The second son he named Ephraim , i.e., double-fruitfulness; “ for God hath made me fruitful in the land of my affliction .” Even after his elevation Egypt still continued the land of affliction, so that in this word we may see one trace of a longing for the promised land.


Verses 53-57

When the years of scarcity commenced, at the close of the years of plenty, the famine spread over all (the neighbouring) lands; only in Egypt was there bread. As the famine increased in the land, and the people cried to Pharaoh for bread, he directed them to Joseph, who “opened all in which was” (bread), i.e., all the granaries, and sold corn ( שׁבר , denom . from שׁבר , signifies to trade in corn, to buy and sell corn) to the Egyptians, and (as the writer adds, with a view to what follows) to all the world ( כּל־הארץ , Genesis 41:57), that came thither to buy corn, because the famine was great on every hand. - Years of famine have frequently fallen, like this one, upon Egypt, and the neighbouring countries to the north.
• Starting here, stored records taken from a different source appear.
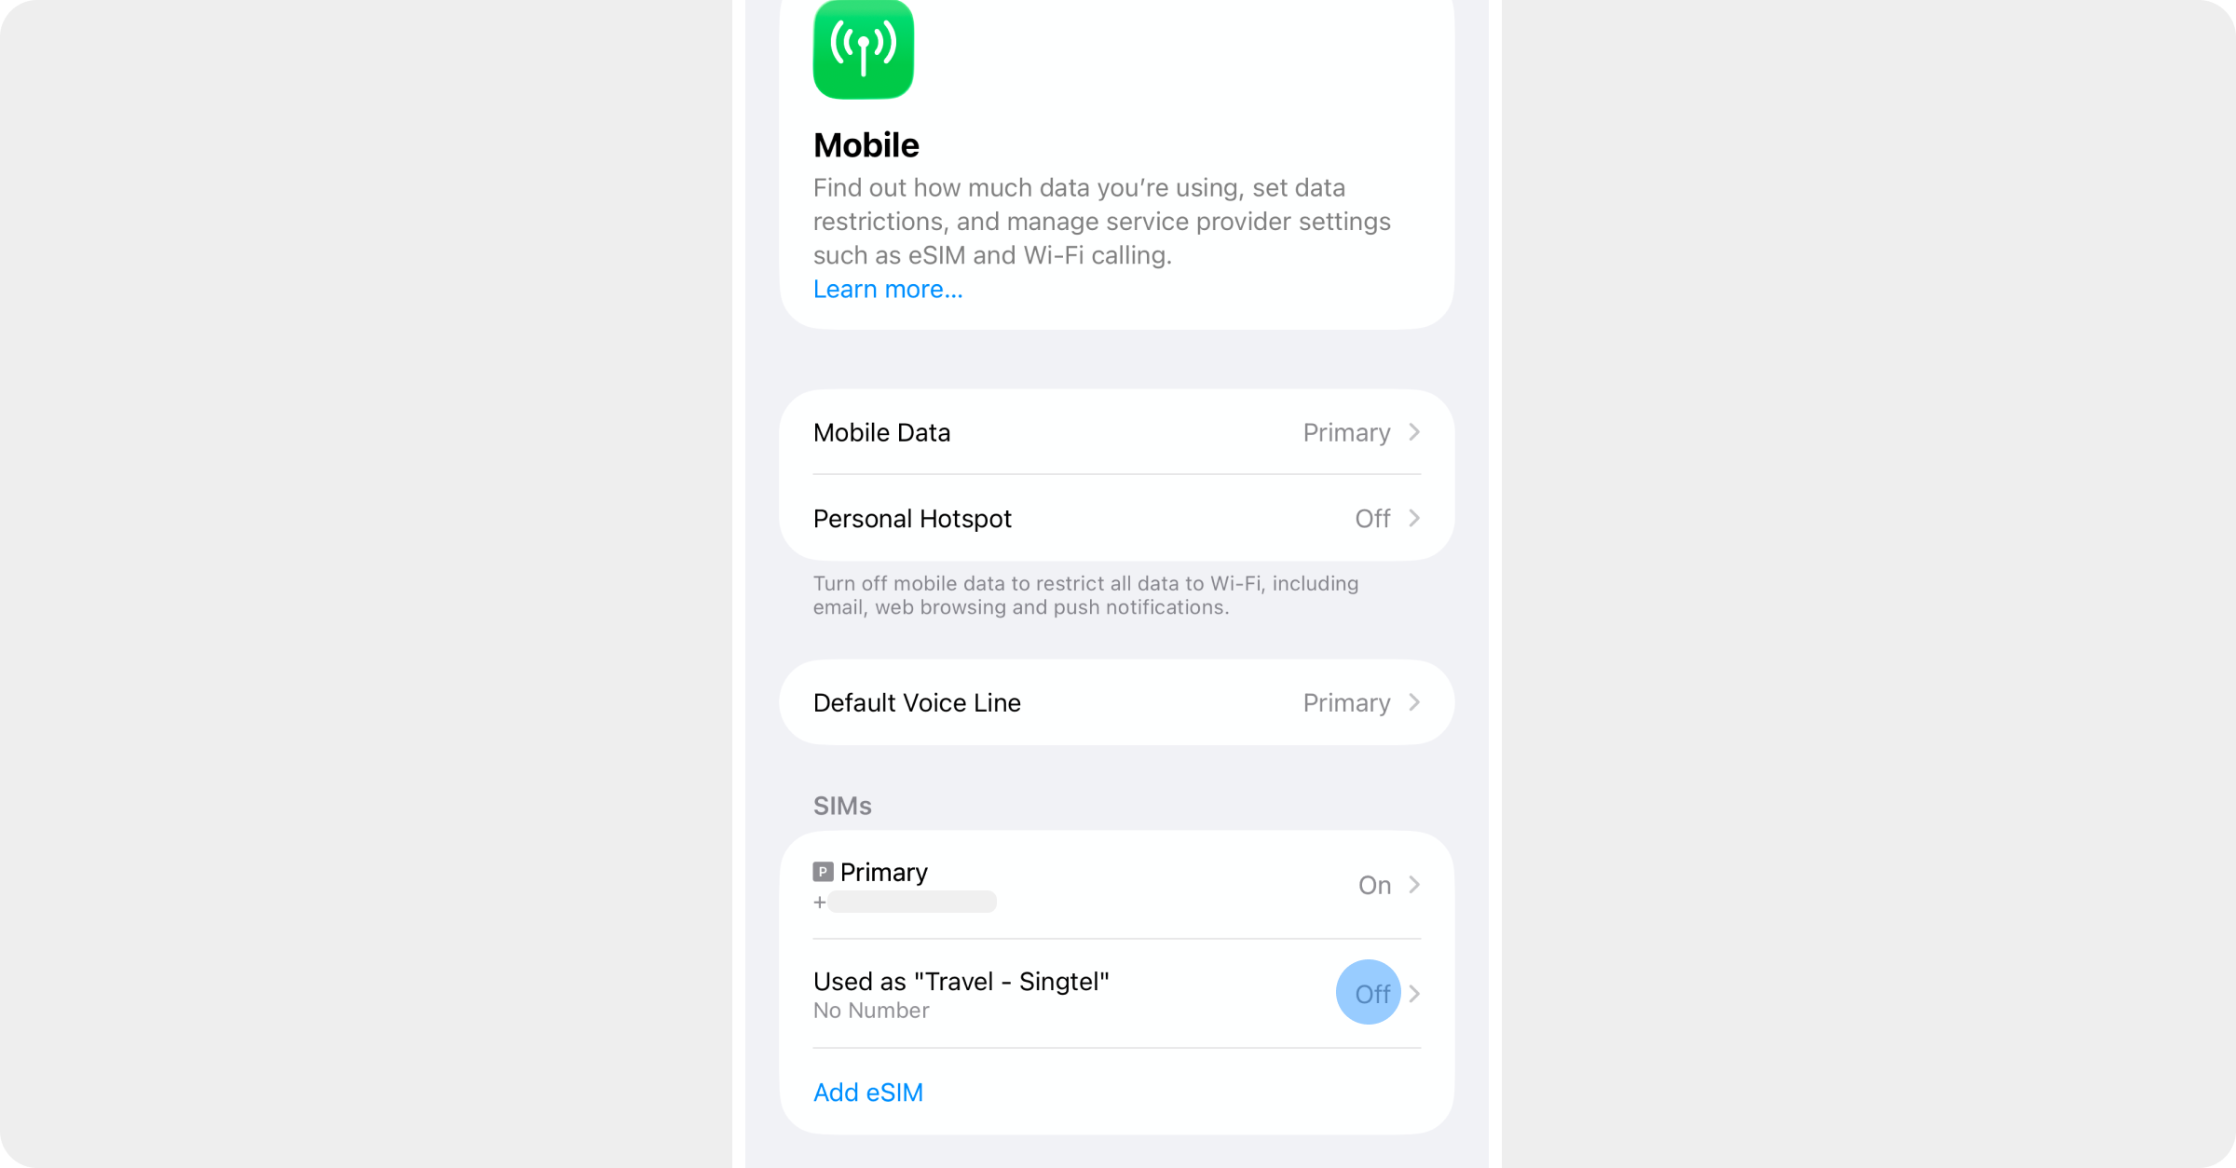The width and height of the screenshot is (2236, 1168).
Task: Tap the On status of the Primary SIM
Action: point(1374,885)
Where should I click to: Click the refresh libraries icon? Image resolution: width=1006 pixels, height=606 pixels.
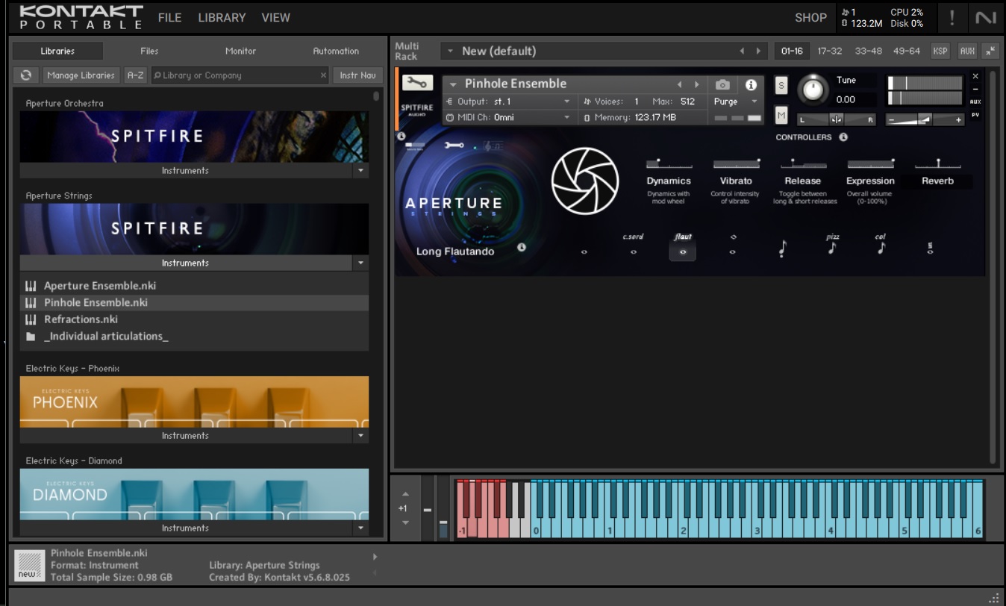tap(25, 75)
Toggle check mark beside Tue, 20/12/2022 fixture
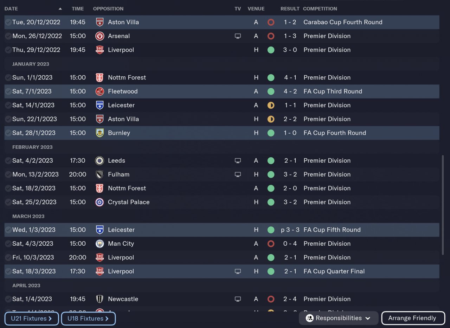The width and height of the screenshot is (450, 328). click(8, 22)
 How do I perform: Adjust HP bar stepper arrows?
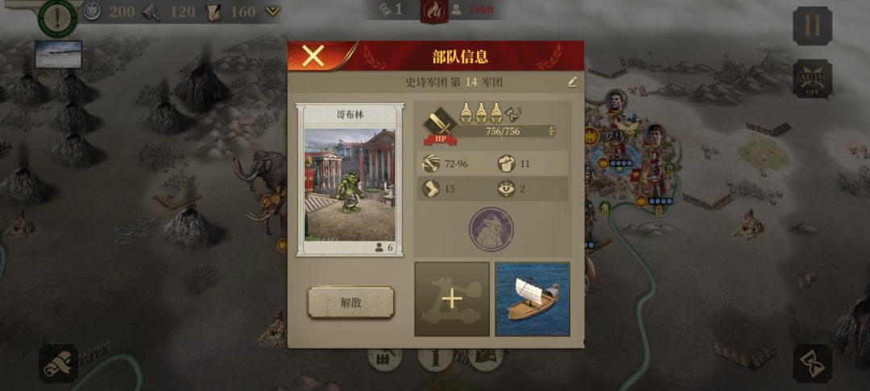[x=551, y=131]
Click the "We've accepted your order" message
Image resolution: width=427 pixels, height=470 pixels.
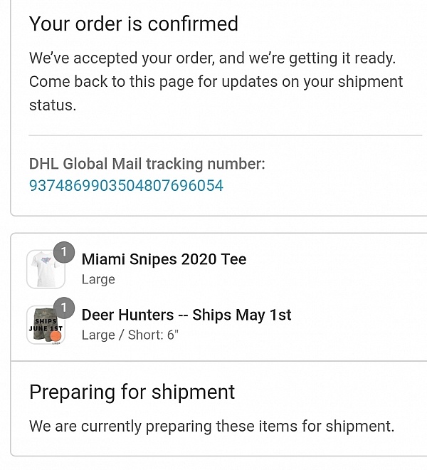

The cause of this is to be seen in the fact, that the overflowing of the Nile, to which Egypt is indebted for its fertility, is produced by torrents of rain falling in the alpine regions of Abyssinia, which proceed from clouds formed in the Mediterranean and carried thither by the wind; consequently it has a common origin with the rains of Palestine (see the proofs in Hengst . pp. 37ff.).